§ Short exercise
Rewrite every line of the records below as a numbered list, leaving out blank lines and the pictures.

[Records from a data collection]
————

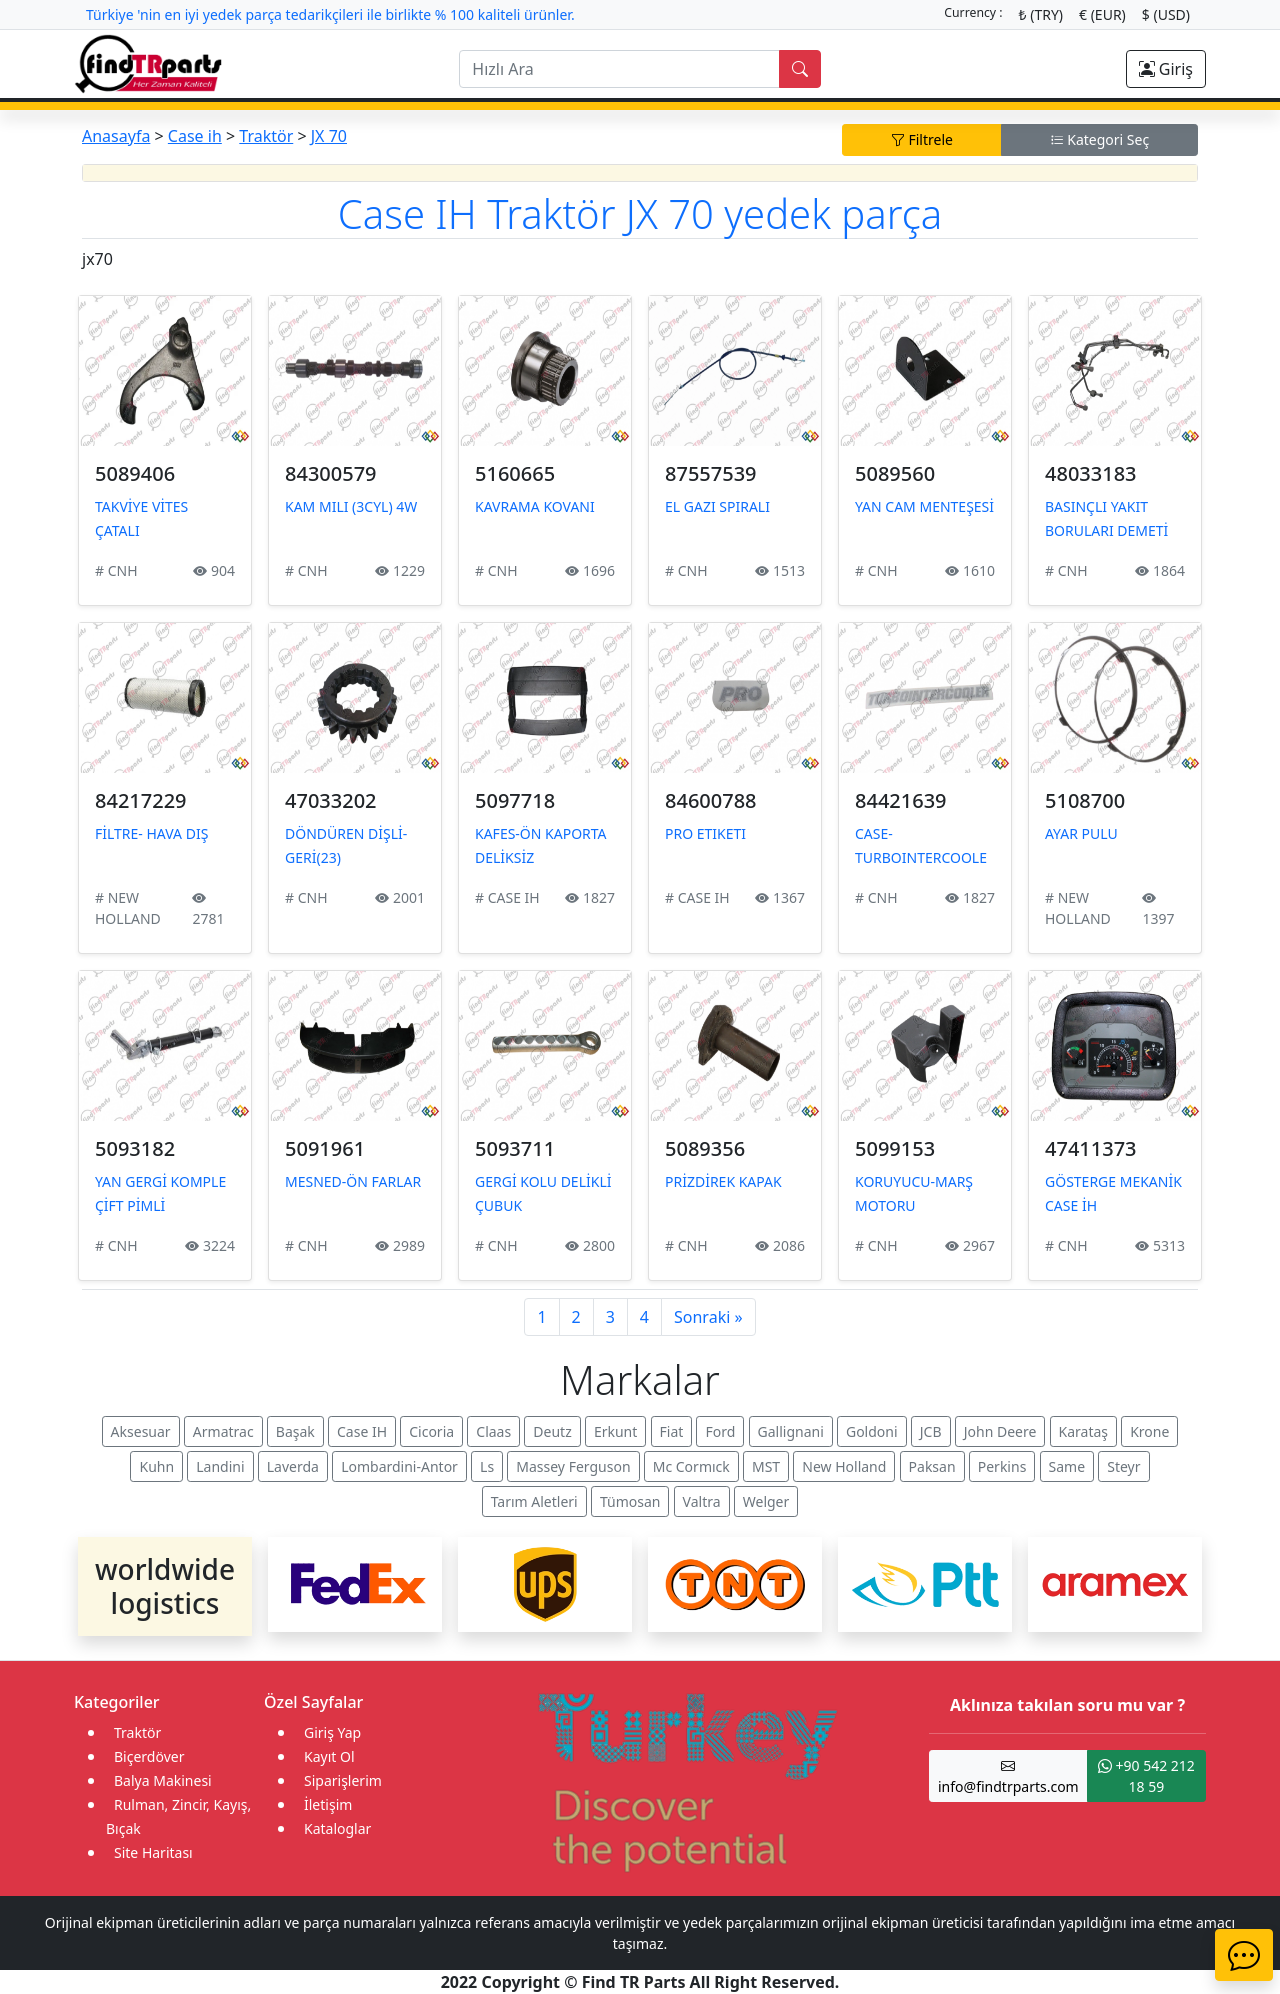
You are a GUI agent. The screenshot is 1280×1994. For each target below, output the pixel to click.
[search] (619, 69)
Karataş (1084, 1431)
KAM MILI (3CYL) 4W (351, 506)
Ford (720, 1431)
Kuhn (156, 1466)
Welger (766, 1501)
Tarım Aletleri (534, 1501)
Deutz (552, 1431)
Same (1067, 1466)
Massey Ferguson (573, 1466)
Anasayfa (116, 136)
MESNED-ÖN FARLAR (353, 1181)
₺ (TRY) (1041, 14)
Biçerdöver (149, 1756)
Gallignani (791, 1431)
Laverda (293, 1466)
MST (766, 1466)
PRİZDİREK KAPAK (723, 1181)
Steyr (1123, 1466)
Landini (220, 1466)
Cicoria (431, 1431)
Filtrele (922, 139)
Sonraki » (708, 1317)
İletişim (328, 1804)
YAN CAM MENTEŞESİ (924, 506)
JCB (931, 1431)
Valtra (702, 1501)
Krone (1149, 1431)
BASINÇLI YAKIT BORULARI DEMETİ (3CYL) (1106, 530)
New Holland (844, 1466)
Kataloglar (337, 1828)
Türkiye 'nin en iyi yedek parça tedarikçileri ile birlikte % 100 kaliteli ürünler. (330, 14)
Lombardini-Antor (399, 1466)
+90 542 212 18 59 (1146, 1776)
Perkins (1002, 1466)
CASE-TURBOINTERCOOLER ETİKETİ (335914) (921, 857)
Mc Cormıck (691, 1466)
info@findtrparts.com (1008, 1776)
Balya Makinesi (163, 1780)
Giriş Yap (332, 1732)
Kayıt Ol (329, 1756)
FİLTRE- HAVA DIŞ (151, 833)
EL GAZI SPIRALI (717, 506)
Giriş (1166, 69)
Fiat (672, 1431)
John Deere (1000, 1431)
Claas (493, 1431)
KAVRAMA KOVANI (535, 506)
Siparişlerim (343, 1780)
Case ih (195, 136)
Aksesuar (141, 1431)
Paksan (932, 1466)
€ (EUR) (1102, 14)
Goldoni (872, 1431)
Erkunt (615, 1431)
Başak (295, 1431)
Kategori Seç (1100, 139)
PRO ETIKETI (705, 833)
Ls (487, 1466)
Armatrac (223, 1431)
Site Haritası (153, 1852)
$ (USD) (1166, 14)
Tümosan (630, 1501)
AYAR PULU (1081, 833)
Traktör (266, 136)
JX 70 (329, 136)
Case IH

————

§ Solution for this exercise
1. You are a GUI agent. The screenshot is 1280×1994. For each target below, output the pixel to click.
2. [search] (619, 69)
3. Karataş (1084, 1431)
4. KAM MILI (3CYL) 4W (351, 506)
5. Ford (720, 1431)
6. Kuhn (156, 1466)
7. Welger (766, 1501)
8. Tarım Aletleri (534, 1501)
9. Deutz (552, 1431)
10. Same (1067, 1466)
11. Massey Ferguson (573, 1466)
12. Anasayfa (116, 136)
13. MESNED-ÖN FARLAR (353, 1181)
14. ₺ (TRY) (1041, 14)
15. Biçerdöver (149, 1756)
16. Gallignani (791, 1431)
17. Laverda (293, 1466)
18. MST (766, 1466)
19. PRİZDİREK KAPAK (723, 1181)
20. Steyr (1123, 1466)
21. Landini (220, 1466)
22. Cicoria (431, 1431)
23. Filtrele (922, 139)
24. Sonraki » (708, 1317)
25. İletişim (328, 1804)
26. YAN CAM MENTEŞESİ (924, 506)
27. JCB (931, 1431)
28. Valtra (702, 1501)
29. Krone (1149, 1431)
30. BASINÇLI YAKIT BORULARI DEMETİ (3CYL) (1106, 530)
31. New Holland (844, 1466)
32. Kataloglar (337, 1828)
33. Türkiye 'nin en iyi yedek parça tedarikçileri ile birlikte % 100 kaliteli ürünler. (330, 14)
34. Lombardini-Antor (399, 1466)
35. +90 542 212 18 59 (1146, 1776)
36. Perkins (1002, 1466)
37. CASE-TURBOINTERCOOLER ETİKETİ (335914) (921, 857)
38. Mc Cormıck (691, 1466)
39. info@findtrparts.com (1008, 1776)
40. Balya Makinesi (163, 1780)
41. Giriş Yap (332, 1732)
42. Kayıt Ol (329, 1756)
43. FİLTRE- HAVA DIŞ (151, 833)
44. EL GAZI SPIRALI (717, 506)
45. Giriş (1166, 69)
46. Fiat (672, 1431)
47. John Deere (1000, 1431)
48. Claas (493, 1431)
49. KAVRAMA KOVANI (535, 506)
50. Siparişlerim (343, 1780)
51. Case ih (195, 136)
52. Aksesuar (141, 1431)
53. Paksan (932, 1466)
54. € (EUR) (1102, 14)
55. Goldoni (872, 1431)
56. Erkunt (615, 1431)
57. Başak (295, 1431)
58. Kategori Seç (1100, 139)
59. PRO ETIKETI (705, 833)
60. Ls (487, 1466)
61. Armatrac (223, 1431)
62. Site Haritası (153, 1852)
63. $ (USD) (1166, 14)
64. Tümosan (630, 1501)
65. AYAR PULU (1081, 833)
66. Traktör (266, 136)
67. JX 70 (329, 136)
68. Case IH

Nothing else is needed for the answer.